Converting/Parsing an Enumeration to a String More Generically

Analysis

Most of the work involved in scaling the below out would just be in maintaining the enumWrappers map. If you have varied namespacing, you may need to adjust the getEnumeration strategy somewhat. IMO it's a little strong to throw an exception if you can't find what you want, so I just return null.

Strategy

It might help to use a wrapper class (top-level or otherwise) something like:

public class EnumWrapper
{
    final Map<String, Object> values;
    public EnumWrapper(List<Object> enumValues)
    {
        values = new Map<String, Object>();
        for (Object enumValue : enumValues)
        {
            values.put(String.valueOf(enumValue).toUpperCase(), enumValue);
        }
    }
    public Object getValue(String enumeration)
    {
        return String.isBlank(enumeration) ? null :
            values.get(enumeration.toUpperCase());
    }
}

Then you could use a Map<Type, EnumWrapper> like:

public with sharing class EnumPoc
{
    public Enum Season { SPRING, SUMMER, FALL, WINTER }
    public Enum Beverage { TEA, BEER, COFFEE }
    public Enum Etc { LOREM, IPSUM }

    static Map<Type, EnumWrapper> enumWrappers
    {
        get
        {
            if (enumWrappers == null)
            {
                enumWrappers = new Map<Type, EnumWrapper>
                {
                    Type.forName('EnumPoc.Season') => new EnumWrapper(Season.values()),
                    Type.forName('EnumPoc.Beverage') => new EnumWrapper(Beverage.values()),
                    Type.forName('EnumPoc.Etc') => new EnumWrapper(Etc.values())
                };
            }
            return enumWrappers;
        }
        private set;
    }
    public static Object getEnumeration(String enumType, String enumValue)
    {
        EnumWrapper wrapper = enumWrappers.get(Type.forName('EnumPoc', enumType));
        return (wrapper == null) ? null : wrapper.getValue(enumValue);
    }
}

Debug testing:

system.debug(EnumPoc.getEnumeration('EnumPoc.season', 'winter')); // WINTER
system.debug(EnumPoc.getEnumeration('EnumPoc.beverage', 'beer')); // BEER
system.debug(EnumPoc.getEnumeration('EnumPoc.etc', 'bogus'));     // null

With quite a bit of magic, I've come up with a generic method that should work for any enum type (haven't tested with custom namespaces):

public static Object parseEnum(string enumString, Type enumType) {
    Type cType = Type.forName(String.format('List<{0}>', new List<String>{ enumType.getName() }));
    return ((List<Object>) JSON.deserialize(String.format('["{0}"]', new List<String>{ enumString }), cType))[0];
}

Calling it is a bit awkward, but still better than other solutions IMO:

TriggerOperation operationType = (TriggerOperation) 
     parseEnum('before_delete', TriggerOperation.class);
System.debug(operationType);  // -> BEFORE_DELETE

Explanation

In what seems like a bug, enums are not "round-trip" serializable.

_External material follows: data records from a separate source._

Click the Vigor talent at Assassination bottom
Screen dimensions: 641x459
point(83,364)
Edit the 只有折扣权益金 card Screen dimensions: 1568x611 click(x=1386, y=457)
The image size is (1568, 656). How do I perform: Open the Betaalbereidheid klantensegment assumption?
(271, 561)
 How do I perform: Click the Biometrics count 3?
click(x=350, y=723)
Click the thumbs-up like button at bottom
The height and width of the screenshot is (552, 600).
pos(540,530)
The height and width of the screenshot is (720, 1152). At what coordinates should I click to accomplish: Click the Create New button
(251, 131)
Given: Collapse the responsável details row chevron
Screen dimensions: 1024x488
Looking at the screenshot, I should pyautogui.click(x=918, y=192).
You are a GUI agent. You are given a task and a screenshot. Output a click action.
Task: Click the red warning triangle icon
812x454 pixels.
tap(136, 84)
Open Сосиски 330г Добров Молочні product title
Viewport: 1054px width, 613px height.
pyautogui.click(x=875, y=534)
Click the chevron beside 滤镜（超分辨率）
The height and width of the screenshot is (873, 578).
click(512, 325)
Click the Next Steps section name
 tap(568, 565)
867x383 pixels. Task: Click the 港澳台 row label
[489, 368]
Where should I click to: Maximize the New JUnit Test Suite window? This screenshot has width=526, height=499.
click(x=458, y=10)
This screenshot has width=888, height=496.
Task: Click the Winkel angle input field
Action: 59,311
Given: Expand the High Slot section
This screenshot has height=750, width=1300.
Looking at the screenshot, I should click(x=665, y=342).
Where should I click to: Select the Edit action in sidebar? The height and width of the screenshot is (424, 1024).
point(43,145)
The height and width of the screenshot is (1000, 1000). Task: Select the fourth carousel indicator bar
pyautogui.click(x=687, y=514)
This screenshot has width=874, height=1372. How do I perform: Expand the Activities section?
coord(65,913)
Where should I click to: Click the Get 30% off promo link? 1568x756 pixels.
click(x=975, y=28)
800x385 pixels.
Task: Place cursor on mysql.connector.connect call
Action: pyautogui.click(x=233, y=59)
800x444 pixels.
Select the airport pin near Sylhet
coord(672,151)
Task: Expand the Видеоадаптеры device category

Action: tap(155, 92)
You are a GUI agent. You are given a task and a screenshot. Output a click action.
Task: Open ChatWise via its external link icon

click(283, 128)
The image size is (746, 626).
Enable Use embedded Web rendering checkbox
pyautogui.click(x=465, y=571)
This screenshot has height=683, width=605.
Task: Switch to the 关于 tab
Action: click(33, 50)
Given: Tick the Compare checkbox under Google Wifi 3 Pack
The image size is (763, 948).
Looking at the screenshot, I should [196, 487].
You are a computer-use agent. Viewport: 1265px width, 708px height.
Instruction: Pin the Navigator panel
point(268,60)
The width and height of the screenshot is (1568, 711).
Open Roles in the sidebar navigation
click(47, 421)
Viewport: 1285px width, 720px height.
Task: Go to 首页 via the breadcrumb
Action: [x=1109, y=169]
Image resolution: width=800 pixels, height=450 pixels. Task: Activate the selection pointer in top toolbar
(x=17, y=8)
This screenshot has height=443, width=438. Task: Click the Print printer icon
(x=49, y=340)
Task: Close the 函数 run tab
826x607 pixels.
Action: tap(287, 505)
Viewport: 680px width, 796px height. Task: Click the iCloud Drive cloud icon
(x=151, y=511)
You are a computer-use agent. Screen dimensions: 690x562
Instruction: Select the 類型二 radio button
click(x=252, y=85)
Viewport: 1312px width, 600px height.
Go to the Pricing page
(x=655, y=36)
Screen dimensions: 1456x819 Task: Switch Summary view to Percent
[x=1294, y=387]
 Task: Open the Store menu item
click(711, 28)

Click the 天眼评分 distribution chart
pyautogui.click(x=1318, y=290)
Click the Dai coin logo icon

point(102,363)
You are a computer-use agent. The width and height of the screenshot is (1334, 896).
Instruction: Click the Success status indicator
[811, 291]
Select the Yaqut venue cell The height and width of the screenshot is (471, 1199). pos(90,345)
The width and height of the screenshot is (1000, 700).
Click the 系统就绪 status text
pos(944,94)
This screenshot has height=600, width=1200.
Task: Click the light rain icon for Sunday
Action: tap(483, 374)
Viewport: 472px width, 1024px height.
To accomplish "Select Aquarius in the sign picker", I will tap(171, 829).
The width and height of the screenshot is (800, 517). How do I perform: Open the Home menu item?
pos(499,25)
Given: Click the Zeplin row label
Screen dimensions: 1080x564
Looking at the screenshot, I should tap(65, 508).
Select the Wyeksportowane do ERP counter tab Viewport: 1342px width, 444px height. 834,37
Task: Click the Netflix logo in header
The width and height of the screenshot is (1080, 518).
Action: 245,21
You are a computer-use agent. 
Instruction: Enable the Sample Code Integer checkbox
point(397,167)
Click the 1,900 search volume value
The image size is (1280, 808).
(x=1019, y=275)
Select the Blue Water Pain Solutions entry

IOW, the following code will fail with an error: System.JSONException: Malformed JSON: Expected '{' at the beginning of object

TriggerOperation op = (TriggerOperation) JSON.Deserialize(
  JSON.serialize(TriggerOperation.BEFORE_INSERT), 
  TriggerOperation.class
);

However, when enums are a class property or in a List they deserialize without issue. The Solution takes advantage of the latter.